- Y de repente todo se calla: la Luna se calla, la Noche se calla, los perros se callan. Y entonces es como si las nubes formasen un rostro que se me queda viendo Doctor.
- ¿Y cómo es ese rostro Eugenio? - El Doctor no captaba.
Eugenio permaneció callado durante un rato. Disfrutaba con obtener un poco de atención; de hacer alarde de su propia imaginación, de llevar la mente del psiquiatra a terrenos insospechados. Era un contrincante, un duelo, para ser más claros; un juego, para ser mejor. El Doctor daría el veredicto: O Eugenio estaba capacitado o no estaba capacitado. A Eugenio no le importaba estar capacitado o no. "Cuestión de Honor" le habrían dicho sus padres, pero Eugenio no funcionaba con esa clase de honor. Lo único que le interesaba era alargar el juego lo máximo posible, mantener el engaño hasta que...
- ¿Y cómo es ese rostro Eugenio? - Preguntó pacientemente el Doctor.
- Es como yo, Doctor Andrade, es como yo, pero distinto.
- ¿Distinto Eugenio? ¿Cómo es eso?
Eugenio sonrió.
- Más completo, Doctor, más completo que yo.
- ¿Sabes Eugenio lo que le sucede a los individuos que no son dados como capaces?
- Sí, Doctor, que los largan directamente al incinerador. Que no hay suficiente alimento para abastecer a la humanidad. Que el humano como tal ha perdido sus derechos como humanidad después de todos los experimentos genéticos y que sencillamente la sociedad funcional no perderá ni su tiempo ni su labor con todos aquellos que no sean capaces. Que no es su culpa - de usted, Doctor - y que es el estigma de los tiempos.

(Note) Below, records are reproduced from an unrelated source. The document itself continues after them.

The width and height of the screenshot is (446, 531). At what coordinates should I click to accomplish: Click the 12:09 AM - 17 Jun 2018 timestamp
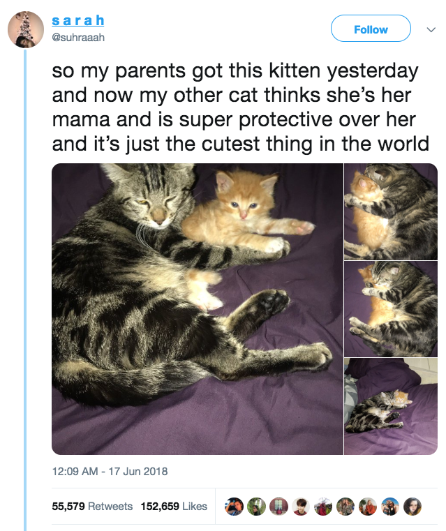click(x=110, y=471)
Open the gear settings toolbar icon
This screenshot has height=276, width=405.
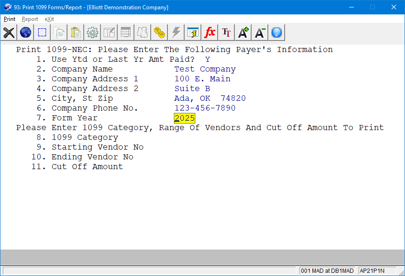point(93,33)
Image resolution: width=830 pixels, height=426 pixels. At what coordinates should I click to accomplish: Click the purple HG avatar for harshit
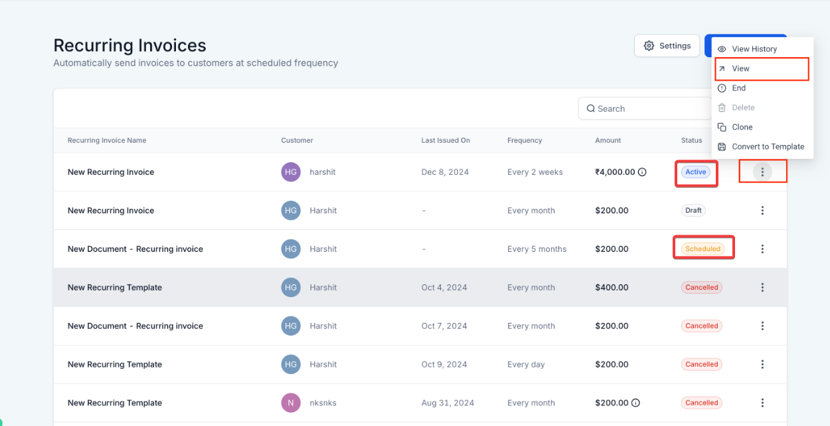coord(291,172)
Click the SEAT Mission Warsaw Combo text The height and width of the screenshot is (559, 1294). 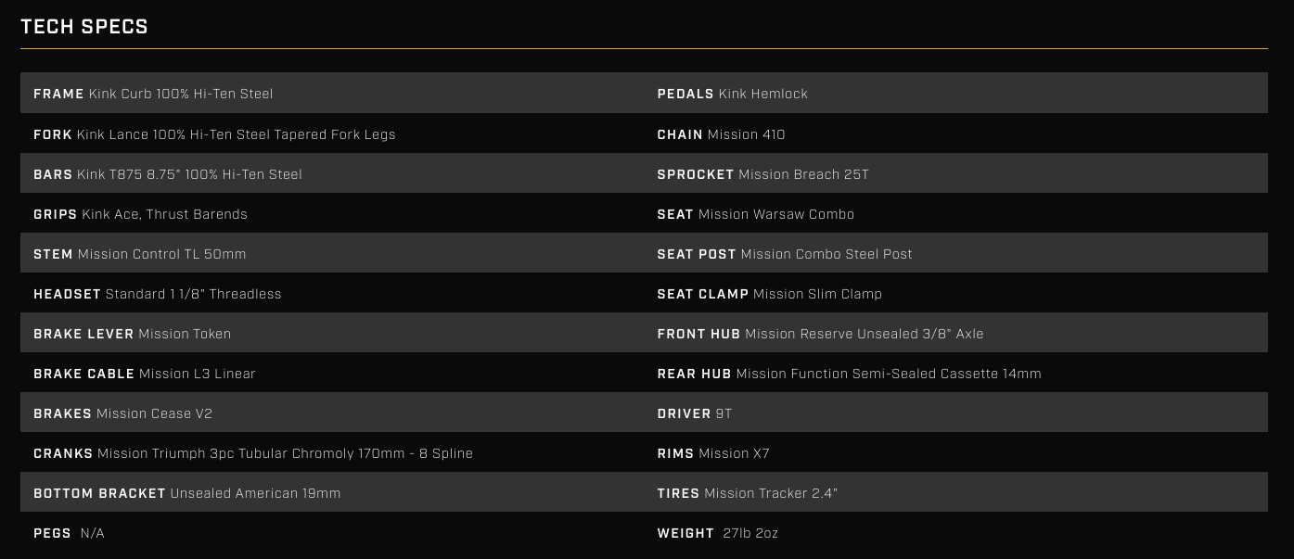tap(756, 214)
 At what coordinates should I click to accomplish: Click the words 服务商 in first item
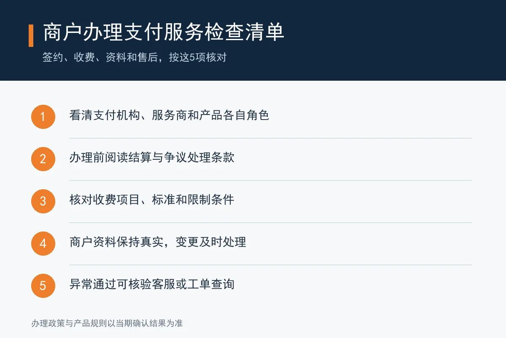coord(169,115)
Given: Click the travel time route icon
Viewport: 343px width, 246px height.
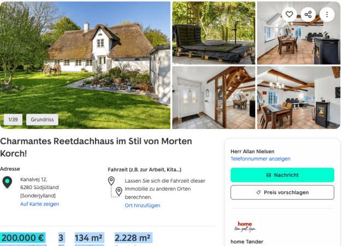Looking at the screenshot, I should 115,187.
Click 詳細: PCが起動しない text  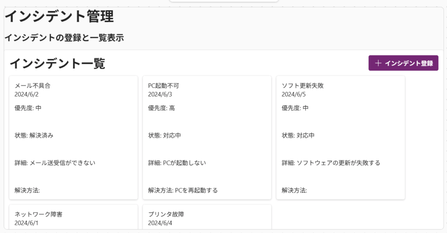pos(177,163)
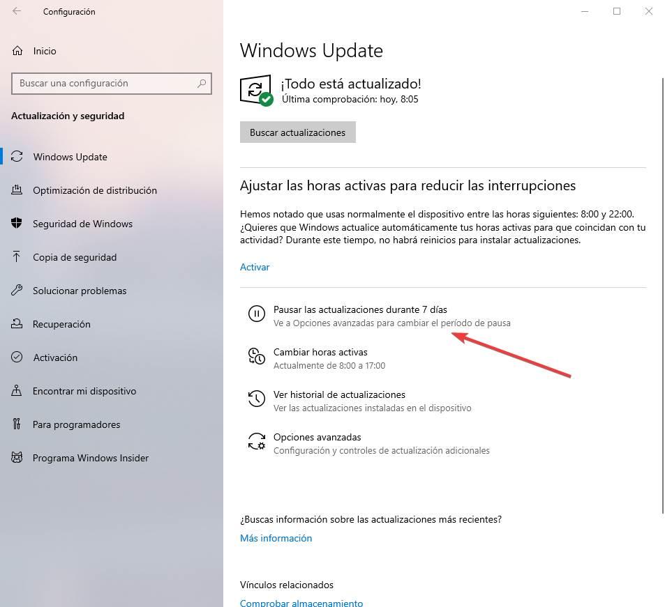Click the update history icon
665x607 pixels.
click(x=257, y=399)
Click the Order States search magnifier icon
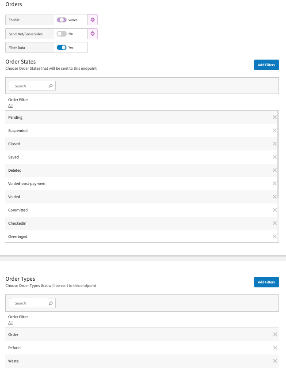Screen dimensions: 286x373 tap(51, 86)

Conozco bien todos los discursos Doctor.
El edificio era una mole blanca en armonía geométrica con todas las otras moles que ocupaban el centro de la ciudad circular.
Eugenio desde la terraza de espera observó como las tonalidades de color variaban hasta el horizonte circular. El castaño metálico de la zona comercial, el verde vegetal de la zona recreacional, el rojo de antaño de la zona residencial y más allá de la periferia de la ciudad, el inmenso desierto. Y, retrotrayéndose, las máquinas de bombeo de la escasa agua, las autopistas entubaddas como gigantescas venas de un extraño organismo gigantesco ajeno a todo que era el mismo. Los obreros, los comerciantes, los altos ejecutivos en los altos rascacielos blancos y geométricos que componían, como en una pintura abstracta, el centro de la ciudad. El sol teñía todo de rojo y Eugenio pudo imaginarse a los niños correr de la zona recreacional hasta sus casas, todas iguales. La intuición había sido cambiada por la memorización de números.
Una palmada confiada en la espalda.
- Una ciudad segura Eugenio.
- Un ente seguro, Doctor.
El transporte se aparcó en lo alto del rascacielo con el silencioso movimiento del velo retirado a una novia tímida.
Un paso seguro sin leer la señal.
Los incineradores funcionaban a partir de las ocho, hasta puntualmente las doce de la noche. Hora en la que todo calla, la Luna se calla, la Noche se calla, los perros se callan.